Het is nog te vroeg om een Europees agentschap voor onderzoek van ongevallen in de burgerluchtvaart op te richten, maar gezien het geïntegreerde karakter van de gemeenschappelijke luchtvaartmarkt in de EU mag dit op langere termijn niet worden uitgesloten. Dit voorstel brengt dus geen verschuiving teweeg in de huidige verdeling van de verantwoordelijkheden op het vlak van onderzoek van ongevallen en incidenten in de burgerluchtvaart; deze verantwoordelijkheid ligt nog steeds bij de bevoegde autoriteiten van de lidstaten.
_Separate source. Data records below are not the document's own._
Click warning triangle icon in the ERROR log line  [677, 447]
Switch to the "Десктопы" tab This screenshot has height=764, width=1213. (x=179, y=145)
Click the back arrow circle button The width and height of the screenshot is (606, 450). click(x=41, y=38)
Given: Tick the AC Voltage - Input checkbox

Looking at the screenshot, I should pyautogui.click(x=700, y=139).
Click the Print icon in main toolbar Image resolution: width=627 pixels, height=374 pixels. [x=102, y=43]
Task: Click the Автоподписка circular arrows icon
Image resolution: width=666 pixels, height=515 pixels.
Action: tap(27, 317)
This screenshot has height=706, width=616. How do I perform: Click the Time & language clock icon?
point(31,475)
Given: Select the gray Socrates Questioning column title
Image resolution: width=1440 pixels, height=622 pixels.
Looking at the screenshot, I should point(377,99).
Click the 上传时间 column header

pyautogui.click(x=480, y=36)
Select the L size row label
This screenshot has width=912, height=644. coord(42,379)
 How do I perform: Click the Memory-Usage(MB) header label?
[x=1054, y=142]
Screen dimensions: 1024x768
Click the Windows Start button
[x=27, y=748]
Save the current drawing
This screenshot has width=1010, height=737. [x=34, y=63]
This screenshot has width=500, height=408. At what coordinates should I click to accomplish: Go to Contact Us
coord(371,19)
In vergelijking met de alternatieve beleidsopties die in de effectbeoordeling bij dit voorstel worden geanalyseerd, heeft de voorgestelde verordening vanuit communautair oogpunt de grootste toegevoegde waarde. Dit is ook de meest evenredige beleidsoptie: ze respecteert volledig het beginsel van de onafhankelijkheid van de veiligheidsonderzoeken en maakt het mogelijk, door vrijwillige samenwerking te bevorderen en zonder nieuwe structuren op communautair niveau op te richten, om de algemene efficiëntie van het huidige regelgevingskader voor onderzoek en preventie van burgerluchtvaartongevallen in de EU aanzienlijk te verbeteren.